Show each line in the listing below that contains the word "input".
Segment Open
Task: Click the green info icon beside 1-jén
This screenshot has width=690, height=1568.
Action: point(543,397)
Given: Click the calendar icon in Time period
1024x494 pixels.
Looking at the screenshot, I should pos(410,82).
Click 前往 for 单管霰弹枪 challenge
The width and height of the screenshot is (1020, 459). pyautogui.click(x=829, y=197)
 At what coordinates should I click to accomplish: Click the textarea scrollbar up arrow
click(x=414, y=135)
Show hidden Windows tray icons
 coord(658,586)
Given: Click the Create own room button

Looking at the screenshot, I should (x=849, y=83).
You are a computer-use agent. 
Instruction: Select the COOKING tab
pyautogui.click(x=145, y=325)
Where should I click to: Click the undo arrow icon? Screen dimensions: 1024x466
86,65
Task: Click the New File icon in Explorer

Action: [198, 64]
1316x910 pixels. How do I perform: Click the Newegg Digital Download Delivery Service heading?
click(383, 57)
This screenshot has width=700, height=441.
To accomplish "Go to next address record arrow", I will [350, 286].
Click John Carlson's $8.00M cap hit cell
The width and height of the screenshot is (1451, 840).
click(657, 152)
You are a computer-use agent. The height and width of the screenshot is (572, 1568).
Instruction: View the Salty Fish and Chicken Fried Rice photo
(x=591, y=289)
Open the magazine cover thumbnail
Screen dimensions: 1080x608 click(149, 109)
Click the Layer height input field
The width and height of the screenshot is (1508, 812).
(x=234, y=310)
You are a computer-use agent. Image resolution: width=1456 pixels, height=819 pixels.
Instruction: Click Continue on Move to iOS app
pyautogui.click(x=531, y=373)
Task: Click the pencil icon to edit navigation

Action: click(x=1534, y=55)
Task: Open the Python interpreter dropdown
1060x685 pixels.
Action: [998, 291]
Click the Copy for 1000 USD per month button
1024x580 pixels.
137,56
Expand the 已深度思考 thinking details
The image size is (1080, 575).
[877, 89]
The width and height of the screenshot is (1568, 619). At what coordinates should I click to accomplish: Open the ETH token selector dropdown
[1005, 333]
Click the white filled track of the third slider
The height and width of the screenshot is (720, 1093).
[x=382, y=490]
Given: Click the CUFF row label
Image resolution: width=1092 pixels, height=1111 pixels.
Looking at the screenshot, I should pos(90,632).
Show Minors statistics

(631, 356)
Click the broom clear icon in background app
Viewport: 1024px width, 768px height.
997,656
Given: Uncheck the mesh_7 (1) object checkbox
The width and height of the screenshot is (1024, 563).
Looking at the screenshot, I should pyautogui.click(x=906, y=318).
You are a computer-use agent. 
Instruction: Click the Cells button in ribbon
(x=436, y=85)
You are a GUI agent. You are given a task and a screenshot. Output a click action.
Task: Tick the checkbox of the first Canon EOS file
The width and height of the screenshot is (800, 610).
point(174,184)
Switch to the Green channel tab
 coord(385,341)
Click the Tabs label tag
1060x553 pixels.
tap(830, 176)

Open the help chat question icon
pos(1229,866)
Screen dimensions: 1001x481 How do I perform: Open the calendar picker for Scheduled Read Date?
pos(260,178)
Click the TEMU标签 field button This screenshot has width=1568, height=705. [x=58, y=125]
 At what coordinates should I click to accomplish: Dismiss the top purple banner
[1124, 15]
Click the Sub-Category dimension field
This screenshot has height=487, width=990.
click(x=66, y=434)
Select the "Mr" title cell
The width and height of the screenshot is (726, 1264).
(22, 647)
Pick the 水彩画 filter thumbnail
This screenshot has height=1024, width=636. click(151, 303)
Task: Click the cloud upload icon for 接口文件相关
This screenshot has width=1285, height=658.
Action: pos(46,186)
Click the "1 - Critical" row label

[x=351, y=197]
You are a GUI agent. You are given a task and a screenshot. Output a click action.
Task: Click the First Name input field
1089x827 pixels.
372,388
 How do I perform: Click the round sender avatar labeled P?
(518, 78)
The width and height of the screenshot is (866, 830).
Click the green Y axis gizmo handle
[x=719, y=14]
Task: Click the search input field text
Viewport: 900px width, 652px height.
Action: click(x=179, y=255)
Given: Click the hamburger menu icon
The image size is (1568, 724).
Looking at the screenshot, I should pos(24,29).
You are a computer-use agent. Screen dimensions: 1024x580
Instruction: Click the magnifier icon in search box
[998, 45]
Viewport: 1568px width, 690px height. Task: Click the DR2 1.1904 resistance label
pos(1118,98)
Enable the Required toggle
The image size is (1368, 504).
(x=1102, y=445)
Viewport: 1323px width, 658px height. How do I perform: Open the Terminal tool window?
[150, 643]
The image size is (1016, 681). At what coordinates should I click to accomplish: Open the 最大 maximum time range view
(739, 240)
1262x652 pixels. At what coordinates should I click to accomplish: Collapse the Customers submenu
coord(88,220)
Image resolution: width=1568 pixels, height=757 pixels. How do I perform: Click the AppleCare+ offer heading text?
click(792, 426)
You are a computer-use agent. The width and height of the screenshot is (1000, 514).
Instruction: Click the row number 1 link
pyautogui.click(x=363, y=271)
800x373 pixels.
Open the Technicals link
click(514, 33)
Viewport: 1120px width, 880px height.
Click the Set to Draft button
Segment Closed
→ **Solution for this exercise**
Click the Layer height input field
Task: Click the First Name input field
Task: Click the search input field text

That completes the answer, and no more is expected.